§ Text
Decades of studies and meta-analyses show that CBT-I typically improves sleep onset, wake-after-sleep-onset and sleep efficiency, with benefits that are comparable to hypnotic medications in the short term and superior in the long term because they persist after treatment ends.
What Gardner’s New Brunswick Study Actually Showed
The YAWNS NB randomized clinical trial (“Your Answers When Needing Sleep in New Brunswick”) was designed to see whether simple, mailed information packages could help older adults taper long-term sleeping pills and adopt healthier sleep strategies, including CBT-I. It’s worth reading the full study, which can be found online. It describes the key features of the study, the randomization of the participants, the impact after 6 months and the conclusions surrounding the use of CBT-I vs. the “usual” care.
In other words, a low-cost, mailed intervention that educated people about the risks of long-term sleeping pill use and introduced CBT-I skills led to meaningful reductions in sedative use and better sleep, without substituting one sedative for another.
As the authors summarize, you would need to mail the information (“Sleepwell”) package to just over five people for one person to stop long-term sedative use – a remarkably efficient public-health intervention.
Why This Matters if You’re Struggling With Insomnia or Sleeping Pills
Taken together, the Canadian prevalence data and the New Brunswick trial tell a clear story:
- Chronic insomnia affects millions of Canadians.
- Sleeping pills are widely prescribed, especially among older adults, but carry real risks and don’t fix the root cause of insomnia.
- CBT-I is a safe, effective first-line treatment that can be delivered in many formats, including individual therapy, groups, online programs, even self-guided workbooks.
- Behaviour-change interventions like Sleepwell can help people not only reduce or stop sleeping pills but also sleep better and feel better during the day.
For many people, CBT-I becomes a kind of “sleep toolkit for life”. Once you’ve learned how to manage your thoughts around sleep, set a realistic schedule, and respond differently to those 3 a.m. wake-ups, you own those skills.

§ Data below

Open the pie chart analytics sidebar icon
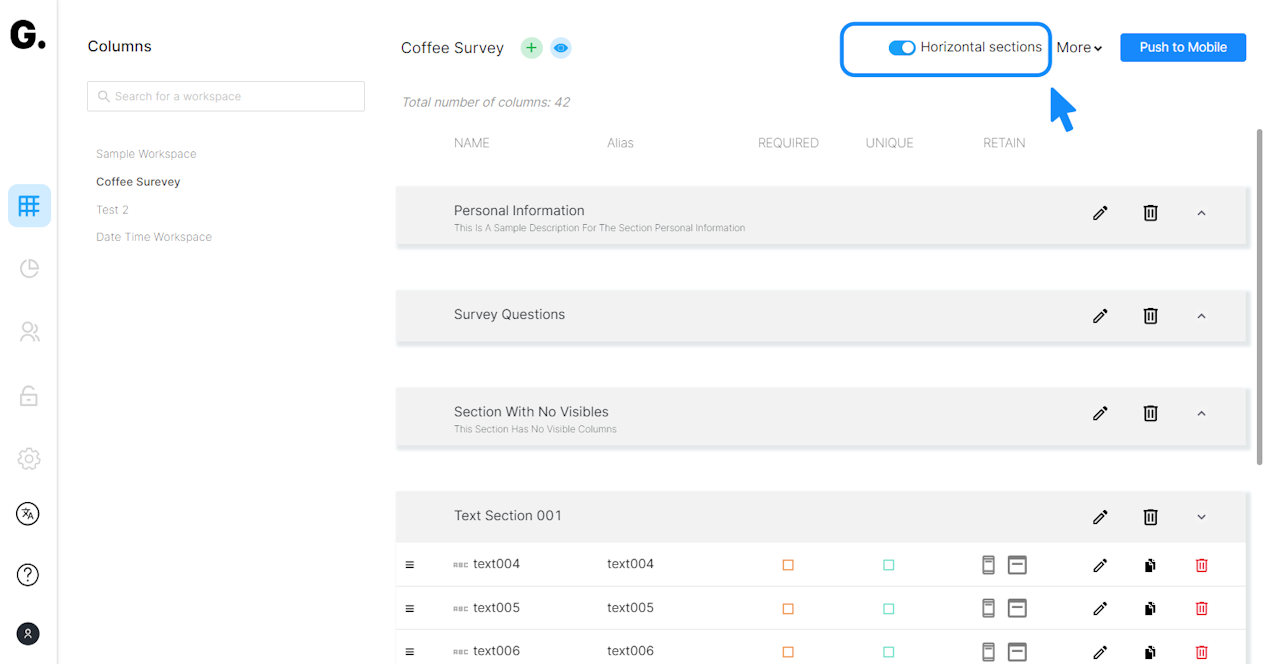The height and width of the screenshot is (664, 1280). (x=29, y=268)
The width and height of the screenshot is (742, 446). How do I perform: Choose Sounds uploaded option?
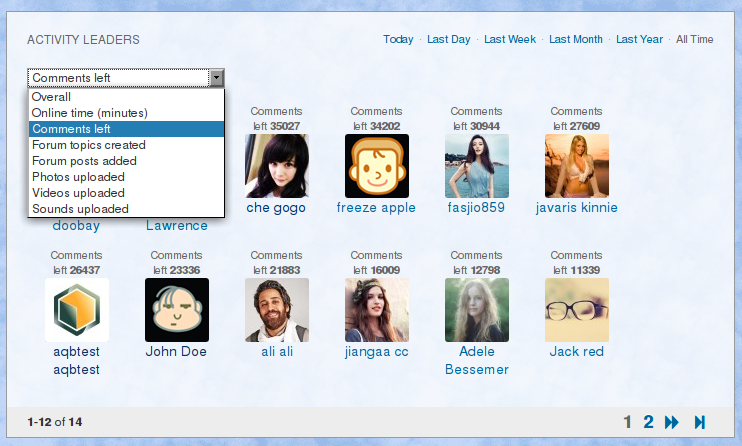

§ What to do
In the insomnia text, rewrite the paragraph beginning "The YAWNS NB randomized clinical trial" as a brief list that keeps its main facts.

§ Worked solution
- YAWNS NB ("Your Answers When Needing Sleep in New Brunswick") was a randomized clinical trial.
- It tested whether simple mailed information packages could help older adults taper long-term sleeping pills and adopt healthier sleep strategies, including CBT-I.
- The full study is available online.
- It covers the study's key features, how participants were randomized, the impact after 6 months, and conclusions on CBT-I versus "usual" care.